Texto para leitura:
────

A história da menina, que hoje vive em um abrigo da prefeitura, não é a única de menores e adolescentes que caíram na armadilha da droga devastadora.
O menino F., de 11 anos, com um físico aparentemente frágil, conta com um sorriso, um misto de orgulho e inocência, "que os mais velhos da boca já deixaram eu segurar um fuzil".
Gaba-se de saber atirar e ganhar "pedrinhas" para ficar de olho na movimentação da polícia no morro. "Já fui bicho, tio", resume, tentando manter uma certa liderança diante dos colegas que consumiam crack nas ruas com ele.
Crack substituiu cola de sapateiro
Segundo o secretário de Assistência Social, Fernando William, a procura pela droga ficou mais forte nos últimos quatro anos. "Posso dizer que pelo menos 90% de menores em situação de abandono estão usando crack. Já substituíram a cola de sapateiro como droga barata. O número de dependentes químicos e altíssimo. Está disseminado e atinge cerca de 400 crianças e adolescentes", avalia.
De acordo com estudo feito pela secretaria, com informações recolhidas em abrigos e em trabalho de campo de assistentes sociais e psicólogos, foi produzido um relatório que aponta o perfil desses dependentes, com idades entre 10 e 12 anos.

────

Exercício proposto 1:
Repita o trecho do texto sobre o crack entre menores que começa em "Gaba-se de saber" e segue até "ruas com ele.", sem alterar nada.
Exercício proposto 2:
Retome o texto sobre o consumo de crack por crianças e adolescentes e dê continuidade a ele a partir do ponto em que termina.

Trecho de dados:

────

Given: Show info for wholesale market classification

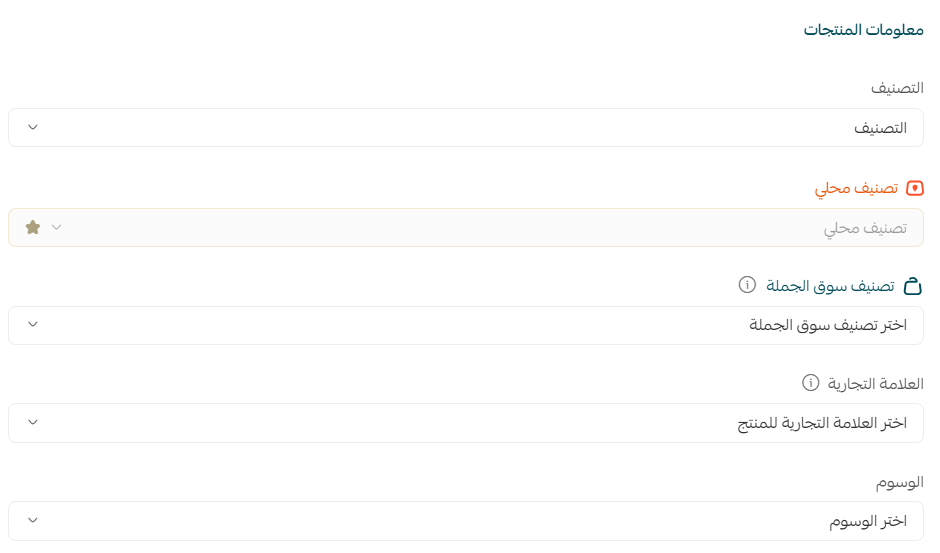Looking at the screenshot, I should coord(747,285).
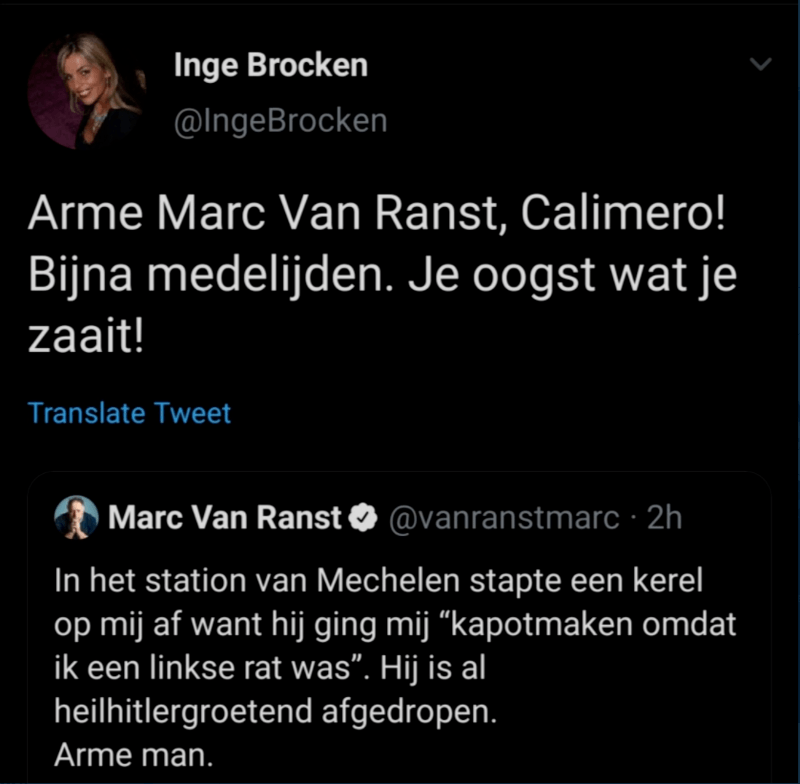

────

Resposta do exercício 1:
Gaba-se de saber atirar e ganhar "pedrinhas" para ficar de olho na movimentação da polícia no morro. "Já fui bicho, tio", resume, tentando manter uma certa liderança diante dos colegas que consumiam crack nas ruas com ele.

Resposta do exercício 2:
O documento, entregue ao prefeito Eduardo Paes, pode se transformar em um plano de ação para conter essa tragédia social.
"A proposta é um amplo processo de mobilização da sociedade, de líderes comunitários e das autoridades. Precisamos criar abrigos, como o espaço Casa Viva, mas também centros de recuperação e de assistência à família. Como isso exige recursos, vamos atrás de parcerias", afirma Fernando William.
Ao final da conversa, Florzinha lembra de um colega de rua, que juntava papelão para vender e comprar crack. "É o Noinha. Ele era muito triste, tinha cara de sofredor. Um dia perguntei se ele não sentia vontade de parar e voltar para casa. Ele respondeu que não dava mais, já estava muito viciado. Eu quero tentar".